Repeat the records exactly. Every line must match.
Content starts
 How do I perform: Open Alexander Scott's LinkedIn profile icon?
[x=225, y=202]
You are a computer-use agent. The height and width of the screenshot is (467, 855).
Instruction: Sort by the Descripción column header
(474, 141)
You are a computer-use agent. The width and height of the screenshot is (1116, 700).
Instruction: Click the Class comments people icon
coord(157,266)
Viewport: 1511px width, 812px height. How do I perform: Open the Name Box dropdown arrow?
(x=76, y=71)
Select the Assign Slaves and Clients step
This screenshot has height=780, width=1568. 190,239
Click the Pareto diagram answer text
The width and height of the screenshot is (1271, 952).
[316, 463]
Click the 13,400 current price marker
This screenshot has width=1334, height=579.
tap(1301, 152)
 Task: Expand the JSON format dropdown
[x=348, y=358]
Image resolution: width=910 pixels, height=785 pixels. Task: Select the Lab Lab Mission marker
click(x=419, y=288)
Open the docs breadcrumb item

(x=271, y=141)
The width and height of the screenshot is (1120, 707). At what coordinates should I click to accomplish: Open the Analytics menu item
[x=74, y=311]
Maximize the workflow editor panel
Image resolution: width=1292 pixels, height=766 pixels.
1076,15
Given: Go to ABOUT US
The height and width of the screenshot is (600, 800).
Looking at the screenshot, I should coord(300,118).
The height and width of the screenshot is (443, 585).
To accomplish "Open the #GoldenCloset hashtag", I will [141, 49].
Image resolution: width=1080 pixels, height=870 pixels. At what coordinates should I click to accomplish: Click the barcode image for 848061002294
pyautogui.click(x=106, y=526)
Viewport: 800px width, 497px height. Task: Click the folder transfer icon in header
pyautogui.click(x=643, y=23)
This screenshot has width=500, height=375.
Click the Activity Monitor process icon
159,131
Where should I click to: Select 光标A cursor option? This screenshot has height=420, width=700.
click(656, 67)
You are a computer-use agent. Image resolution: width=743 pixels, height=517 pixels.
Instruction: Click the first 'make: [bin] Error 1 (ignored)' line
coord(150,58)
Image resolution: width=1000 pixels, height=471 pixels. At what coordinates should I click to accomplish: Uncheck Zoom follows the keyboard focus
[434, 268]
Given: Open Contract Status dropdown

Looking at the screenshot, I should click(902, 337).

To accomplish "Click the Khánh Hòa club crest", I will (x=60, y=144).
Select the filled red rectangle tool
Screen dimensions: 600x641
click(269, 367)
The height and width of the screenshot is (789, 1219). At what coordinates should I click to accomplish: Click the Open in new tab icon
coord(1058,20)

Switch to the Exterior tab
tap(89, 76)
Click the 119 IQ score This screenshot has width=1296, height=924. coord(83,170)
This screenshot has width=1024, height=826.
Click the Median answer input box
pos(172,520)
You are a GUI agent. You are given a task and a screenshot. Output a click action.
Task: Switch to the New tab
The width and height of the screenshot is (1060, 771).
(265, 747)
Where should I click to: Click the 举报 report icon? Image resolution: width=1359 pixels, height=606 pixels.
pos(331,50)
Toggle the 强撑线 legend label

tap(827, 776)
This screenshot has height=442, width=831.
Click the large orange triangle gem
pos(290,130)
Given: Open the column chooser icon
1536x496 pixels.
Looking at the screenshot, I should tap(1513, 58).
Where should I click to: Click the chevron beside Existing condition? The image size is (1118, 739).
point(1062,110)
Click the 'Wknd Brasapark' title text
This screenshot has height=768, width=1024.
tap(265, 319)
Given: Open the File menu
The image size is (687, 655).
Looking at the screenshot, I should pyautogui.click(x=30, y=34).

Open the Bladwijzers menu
Content ends
SOLUTION FOR THIS PROBLEM:
 How do I perform: Open Alexander Scott's LinkedIn profile icon?
[x=225, y=202]
You are a computer-use agent. The height and width of the screenshot is (467, 855).
Instruction: Sort by the Descripción column header
(474, 141)
You are a computer-use agent. The width and height of the screenshot is (1116, 700).
Instruction: Click the Class comments people icon
coord(157,266)
Viewport: 1511px width, 812px height. How do I perform: Open the Name Box dropdown arrow?
(x=76, y=71)
Select the Assign Slaves and Clients step
This screenshot has height=780, width=1568. 190,239
Click the Pareto diagram answer text
The width and height of the screenshot is (1271, 952).
[316, 463]
Click the 13,400 current price marker
This screenshot has width=1334, height=579.
tap(1301, 152)
 Task: Expand the JSON format dropdown
[x=348, y=358]
Image resolution: width=910 pixels, height=785 pixels. Task: Select the Lab Lab Mission marker
click(x=419, y=288)
Open the docs breadcrumb item

(x=271, y=141)
The width and height of the screenshot is (1120, 707). At what coordinates should I click to accomplish: Open the Analytics menu item
[x=74, y=311]
Maximize the workflow editor panel
Image resolution: width=1292 pixels, height=766 pixels.
1076,15
Given: Go to ABOUT US
The height and width of the screenshot is (600, 800).
Looking at the screenshot, I should coord(300,118).
The height and width of the screenshot is (443, 585).
To accomplish "Open the #GoldenCloset hashtag", I will [141, 49].
Image resolution: width=1080 pixels, height=870 pixels. At what coordinates should I click to accomplish: Click the barcode image for 848061002294
pyautogui.click(x=106, y=526)
Viewport: 800px width, 497px height. Task: Click the folder transfer icon in header
pyautogui.click(x=643, y=23)
This screenshot has width=500, height=375.
Click the Activity Monitor process icon
159,131
Where should I click to: Select 光标A cursor option? This screenshot has height=420, width=700.
click(656, 67)
You are a computer-use agent. Image resolution: width=743 pixels, height=517 pixels.
Instruction: Click the first 'make: [bin] Error 1 (ignored)' line
coord(150,58)
Image resolution: width=1000 pixels, height=471 pixels. At what coordinates should I click to accomplish: Uncheck Zoom follows the keyboard focus
[434, 268]
Given: Open Contract Status dropdown

Looking at the screenshot, I should click(902, 337).

To accomplish "Click the Khánh Hòa club crest", I will (x=60, y=144).
Select the filled red rectangle tool
Screen dimensions: 600x641
click(269, 367)
The height and width of the screenshot is (789, 1219). At what coordinates should I click to accomplish: Click the Open in new tab icon
coord(1058,20)

Switch to the Exterior tab
tap(89, 76)
Click the 119 IQ score This screenshot has width=1296, height=924. coord(83,170)
This screenshot has width=1024, height=826.
Click the Median answer input box
pos(172,520)
You are a GUI agent. You are given a task and a screenshot. Output a click action.
Task: Switch to the New tab
The width and height of the screenshot is (1060, 771).
(265, 747)
Where should I click to: Click the 举报 report icon? Image resolution: width=1359 pixels, height=606 pixels.
pos(331,50)
Toggle the 强撑线 legend label

tap(827, 776)
This screenshot has height=442, width=831.
Click the large orange triangle gem
pos(290,130)
Given: Open the column chooser icon
1536x496 pixels.
Looking at the screenshot, I should tap(1513, 58).
Where should I click to: Click the chevron beside Existing condition? The image size is (1118, 739).
point(1062,110)
Click the 'Wknd Brasapark' title text
This screenshot has height=768, width=1024.
tap(265, 319)
Given: Open the File menu
The image size is (687, 655).
Looking at the screenshot, I should pyautogui.click(x=30, y=34).

Open the Bladwijzers menu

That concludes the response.